Remote
https://nih.webex.com/nih/j.php?MTID=m0f4d47eeba1ffdd5738eb9116ab8ef86 (Password: NBIG)
Abstract
Anorexia nervosa (AN) is a debilitating and deadly disease characterized by low body mass index due to diminished food intake, and oftentimes concurrent hyperactivity. A high percentage of AN behavioral and metabolic phenotypes can be replicated in rodents given access to a voluntary running wheel and subject to food restriction, termed activity-based anorexia (ABA). Despite the well-documented bodyweight loss observed in AN human patients and ABA rodents, much less is understood regarding the neurobiological underpinnings of these maladaptive behaviors.

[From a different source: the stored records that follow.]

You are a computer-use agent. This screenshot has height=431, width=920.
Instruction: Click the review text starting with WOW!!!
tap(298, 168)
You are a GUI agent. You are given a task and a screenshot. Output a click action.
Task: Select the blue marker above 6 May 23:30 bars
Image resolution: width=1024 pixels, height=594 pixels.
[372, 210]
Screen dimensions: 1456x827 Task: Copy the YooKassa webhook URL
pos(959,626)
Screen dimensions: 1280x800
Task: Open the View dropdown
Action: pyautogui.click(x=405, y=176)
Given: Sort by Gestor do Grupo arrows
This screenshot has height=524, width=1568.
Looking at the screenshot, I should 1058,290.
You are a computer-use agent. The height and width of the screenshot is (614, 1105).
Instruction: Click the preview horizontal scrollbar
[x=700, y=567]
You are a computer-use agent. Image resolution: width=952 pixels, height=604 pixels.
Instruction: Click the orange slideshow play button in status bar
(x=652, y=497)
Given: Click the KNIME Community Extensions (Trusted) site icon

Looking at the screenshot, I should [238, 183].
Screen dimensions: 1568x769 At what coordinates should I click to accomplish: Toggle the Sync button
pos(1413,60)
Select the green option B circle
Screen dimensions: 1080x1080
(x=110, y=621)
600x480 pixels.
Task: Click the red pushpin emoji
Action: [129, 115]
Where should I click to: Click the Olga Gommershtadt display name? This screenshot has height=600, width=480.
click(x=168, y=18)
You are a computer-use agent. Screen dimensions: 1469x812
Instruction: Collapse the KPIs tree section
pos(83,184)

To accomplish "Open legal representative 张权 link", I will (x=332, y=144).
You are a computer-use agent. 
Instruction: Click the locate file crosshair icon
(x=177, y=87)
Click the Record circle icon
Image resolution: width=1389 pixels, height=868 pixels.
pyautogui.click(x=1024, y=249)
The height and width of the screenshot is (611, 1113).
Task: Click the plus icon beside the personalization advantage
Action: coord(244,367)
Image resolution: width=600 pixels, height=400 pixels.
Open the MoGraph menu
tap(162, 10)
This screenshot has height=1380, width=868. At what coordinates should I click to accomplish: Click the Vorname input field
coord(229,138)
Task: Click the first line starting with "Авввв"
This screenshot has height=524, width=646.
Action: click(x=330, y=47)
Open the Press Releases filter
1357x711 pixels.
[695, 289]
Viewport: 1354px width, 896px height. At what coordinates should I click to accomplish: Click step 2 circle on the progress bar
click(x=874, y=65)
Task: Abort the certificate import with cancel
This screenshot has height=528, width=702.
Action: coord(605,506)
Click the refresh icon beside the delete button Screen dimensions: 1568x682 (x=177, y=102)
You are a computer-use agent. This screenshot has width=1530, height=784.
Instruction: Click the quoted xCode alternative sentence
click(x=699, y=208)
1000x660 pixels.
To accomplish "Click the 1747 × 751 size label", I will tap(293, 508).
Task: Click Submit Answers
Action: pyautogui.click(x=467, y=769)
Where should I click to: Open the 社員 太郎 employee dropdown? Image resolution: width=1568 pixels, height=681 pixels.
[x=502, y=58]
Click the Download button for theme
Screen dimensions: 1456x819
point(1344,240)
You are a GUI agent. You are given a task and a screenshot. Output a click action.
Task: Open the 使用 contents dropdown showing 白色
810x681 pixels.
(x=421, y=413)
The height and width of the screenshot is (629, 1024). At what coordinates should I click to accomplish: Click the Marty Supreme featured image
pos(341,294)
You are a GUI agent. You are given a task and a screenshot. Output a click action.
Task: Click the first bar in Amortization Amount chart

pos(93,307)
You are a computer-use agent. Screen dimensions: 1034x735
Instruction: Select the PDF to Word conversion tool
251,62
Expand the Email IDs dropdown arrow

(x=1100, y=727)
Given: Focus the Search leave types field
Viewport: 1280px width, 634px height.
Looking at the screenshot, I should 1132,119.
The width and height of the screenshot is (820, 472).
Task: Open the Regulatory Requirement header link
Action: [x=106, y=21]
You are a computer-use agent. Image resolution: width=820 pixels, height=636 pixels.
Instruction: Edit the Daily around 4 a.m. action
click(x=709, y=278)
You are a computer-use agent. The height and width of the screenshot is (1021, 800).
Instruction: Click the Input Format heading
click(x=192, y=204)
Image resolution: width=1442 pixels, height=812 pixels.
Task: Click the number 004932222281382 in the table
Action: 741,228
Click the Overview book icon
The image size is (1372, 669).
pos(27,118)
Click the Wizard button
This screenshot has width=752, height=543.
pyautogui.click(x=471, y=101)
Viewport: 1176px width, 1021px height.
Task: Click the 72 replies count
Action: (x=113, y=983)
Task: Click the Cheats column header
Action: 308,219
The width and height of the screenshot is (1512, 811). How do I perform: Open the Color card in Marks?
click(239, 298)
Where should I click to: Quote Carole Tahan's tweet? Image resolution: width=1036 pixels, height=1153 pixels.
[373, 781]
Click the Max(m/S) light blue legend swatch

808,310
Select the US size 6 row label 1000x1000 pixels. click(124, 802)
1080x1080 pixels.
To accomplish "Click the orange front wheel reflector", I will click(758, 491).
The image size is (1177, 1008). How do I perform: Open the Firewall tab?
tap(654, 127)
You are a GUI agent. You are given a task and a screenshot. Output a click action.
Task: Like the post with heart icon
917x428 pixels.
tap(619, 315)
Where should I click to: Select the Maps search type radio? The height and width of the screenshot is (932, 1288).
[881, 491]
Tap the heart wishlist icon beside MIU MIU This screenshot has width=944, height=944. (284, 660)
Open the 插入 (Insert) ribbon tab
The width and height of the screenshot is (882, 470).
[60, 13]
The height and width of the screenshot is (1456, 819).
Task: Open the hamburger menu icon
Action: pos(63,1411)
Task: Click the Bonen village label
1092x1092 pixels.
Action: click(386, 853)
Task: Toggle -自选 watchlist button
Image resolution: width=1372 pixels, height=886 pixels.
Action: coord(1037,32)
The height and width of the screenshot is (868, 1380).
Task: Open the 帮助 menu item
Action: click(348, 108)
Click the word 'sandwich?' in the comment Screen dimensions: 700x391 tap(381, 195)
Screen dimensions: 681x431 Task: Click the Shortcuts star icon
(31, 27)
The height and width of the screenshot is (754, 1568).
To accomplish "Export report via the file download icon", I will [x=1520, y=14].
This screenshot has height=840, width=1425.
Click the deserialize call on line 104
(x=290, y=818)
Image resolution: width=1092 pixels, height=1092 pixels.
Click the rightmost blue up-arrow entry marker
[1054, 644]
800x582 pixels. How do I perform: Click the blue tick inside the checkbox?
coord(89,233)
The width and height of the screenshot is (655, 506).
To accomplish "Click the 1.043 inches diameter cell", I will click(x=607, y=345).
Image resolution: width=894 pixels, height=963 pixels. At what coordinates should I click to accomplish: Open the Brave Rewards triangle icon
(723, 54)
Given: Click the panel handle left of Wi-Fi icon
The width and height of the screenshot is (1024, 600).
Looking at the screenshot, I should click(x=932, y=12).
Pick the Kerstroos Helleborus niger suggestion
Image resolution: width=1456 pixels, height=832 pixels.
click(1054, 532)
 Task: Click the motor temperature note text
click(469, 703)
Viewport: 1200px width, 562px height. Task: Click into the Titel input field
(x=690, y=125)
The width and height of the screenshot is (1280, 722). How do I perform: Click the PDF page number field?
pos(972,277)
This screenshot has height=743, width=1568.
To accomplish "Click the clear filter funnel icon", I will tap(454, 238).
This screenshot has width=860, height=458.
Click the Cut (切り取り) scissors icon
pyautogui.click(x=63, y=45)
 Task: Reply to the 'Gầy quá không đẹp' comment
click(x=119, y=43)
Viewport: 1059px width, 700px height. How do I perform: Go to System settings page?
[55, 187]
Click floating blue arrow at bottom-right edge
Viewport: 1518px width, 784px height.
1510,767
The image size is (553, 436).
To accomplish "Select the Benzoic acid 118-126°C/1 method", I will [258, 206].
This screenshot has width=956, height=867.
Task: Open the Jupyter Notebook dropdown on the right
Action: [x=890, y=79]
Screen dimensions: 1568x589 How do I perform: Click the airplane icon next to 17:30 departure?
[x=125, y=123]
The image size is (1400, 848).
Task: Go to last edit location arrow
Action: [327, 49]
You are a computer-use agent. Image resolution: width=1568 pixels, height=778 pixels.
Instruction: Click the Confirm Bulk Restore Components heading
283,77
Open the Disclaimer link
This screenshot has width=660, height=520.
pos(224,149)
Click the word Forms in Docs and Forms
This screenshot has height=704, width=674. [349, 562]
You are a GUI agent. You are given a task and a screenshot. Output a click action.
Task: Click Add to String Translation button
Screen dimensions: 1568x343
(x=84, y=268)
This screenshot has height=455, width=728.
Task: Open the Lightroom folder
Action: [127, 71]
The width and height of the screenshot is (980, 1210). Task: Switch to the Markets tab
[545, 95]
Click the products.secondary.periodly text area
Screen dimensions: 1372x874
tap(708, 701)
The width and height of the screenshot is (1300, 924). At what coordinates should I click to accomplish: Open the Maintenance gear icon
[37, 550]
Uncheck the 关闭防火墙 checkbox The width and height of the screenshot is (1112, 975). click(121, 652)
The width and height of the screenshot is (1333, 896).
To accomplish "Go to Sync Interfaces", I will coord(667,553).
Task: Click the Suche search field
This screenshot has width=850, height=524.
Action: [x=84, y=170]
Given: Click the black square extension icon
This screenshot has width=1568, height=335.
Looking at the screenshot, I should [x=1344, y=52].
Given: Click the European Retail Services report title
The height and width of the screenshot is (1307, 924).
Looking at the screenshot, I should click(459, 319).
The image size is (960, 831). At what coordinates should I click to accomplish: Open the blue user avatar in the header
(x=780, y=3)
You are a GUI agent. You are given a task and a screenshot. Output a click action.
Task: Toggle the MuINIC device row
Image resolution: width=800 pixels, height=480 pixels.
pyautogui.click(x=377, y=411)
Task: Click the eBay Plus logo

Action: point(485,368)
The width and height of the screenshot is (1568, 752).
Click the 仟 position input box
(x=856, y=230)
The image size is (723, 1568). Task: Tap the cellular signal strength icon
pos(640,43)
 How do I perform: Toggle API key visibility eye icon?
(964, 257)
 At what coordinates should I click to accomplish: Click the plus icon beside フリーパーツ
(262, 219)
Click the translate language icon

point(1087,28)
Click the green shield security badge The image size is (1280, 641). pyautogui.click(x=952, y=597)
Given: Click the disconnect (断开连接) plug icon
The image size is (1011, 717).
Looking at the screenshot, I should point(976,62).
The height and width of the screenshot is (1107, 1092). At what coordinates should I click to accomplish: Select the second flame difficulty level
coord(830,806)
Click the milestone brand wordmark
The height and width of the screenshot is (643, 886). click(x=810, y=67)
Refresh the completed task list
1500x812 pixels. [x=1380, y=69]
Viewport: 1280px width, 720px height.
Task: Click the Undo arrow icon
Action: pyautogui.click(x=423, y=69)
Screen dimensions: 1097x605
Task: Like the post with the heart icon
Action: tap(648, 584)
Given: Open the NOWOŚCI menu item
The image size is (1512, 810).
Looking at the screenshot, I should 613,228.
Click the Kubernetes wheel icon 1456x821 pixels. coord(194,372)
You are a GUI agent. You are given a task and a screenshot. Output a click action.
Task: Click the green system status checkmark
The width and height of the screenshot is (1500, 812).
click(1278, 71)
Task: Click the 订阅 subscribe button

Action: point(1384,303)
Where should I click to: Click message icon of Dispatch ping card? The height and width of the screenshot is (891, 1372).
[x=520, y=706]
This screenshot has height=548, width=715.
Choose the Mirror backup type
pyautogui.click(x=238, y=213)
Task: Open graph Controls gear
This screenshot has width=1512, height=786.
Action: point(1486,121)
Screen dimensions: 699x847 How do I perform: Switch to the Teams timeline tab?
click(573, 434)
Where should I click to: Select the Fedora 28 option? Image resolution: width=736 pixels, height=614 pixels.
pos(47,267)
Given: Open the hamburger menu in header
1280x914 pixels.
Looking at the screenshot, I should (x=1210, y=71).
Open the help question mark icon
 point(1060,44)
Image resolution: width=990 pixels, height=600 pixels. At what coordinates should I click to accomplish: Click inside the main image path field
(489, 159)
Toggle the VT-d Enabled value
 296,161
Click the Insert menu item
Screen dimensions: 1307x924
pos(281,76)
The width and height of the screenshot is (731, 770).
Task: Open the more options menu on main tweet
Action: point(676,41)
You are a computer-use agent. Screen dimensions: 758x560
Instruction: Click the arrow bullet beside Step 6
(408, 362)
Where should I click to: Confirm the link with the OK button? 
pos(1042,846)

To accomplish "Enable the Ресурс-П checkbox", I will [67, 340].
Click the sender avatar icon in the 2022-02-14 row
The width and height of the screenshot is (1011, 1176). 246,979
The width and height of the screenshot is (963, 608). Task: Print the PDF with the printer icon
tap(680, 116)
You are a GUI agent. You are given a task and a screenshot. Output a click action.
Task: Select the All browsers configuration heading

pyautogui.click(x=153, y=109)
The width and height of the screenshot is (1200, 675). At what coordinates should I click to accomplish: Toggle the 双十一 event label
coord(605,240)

Hunger-promoting hypothalamic agouti-related peptide (AgRP) neurons have been well characterized in their ability to regulate appetite, yet much less is known regarding their activity and function in the mediation of food intake during ABA. Here, we demonstrate that ABA mice decreased food intake due to diminished meal number. Longitudinal activity recordings of AgRP neurons in ABA animals exhibited a maladaptive inhibitory response to food. We then demonstrated that ABA development or progression can be mitigated by chemogenetic AgRP activation through the reprioritization of food intake over hyperactivity, but only during periods of food availability. These results elucidate a potential neural target for the amelioration of behavioral maladaptations present in AN patients.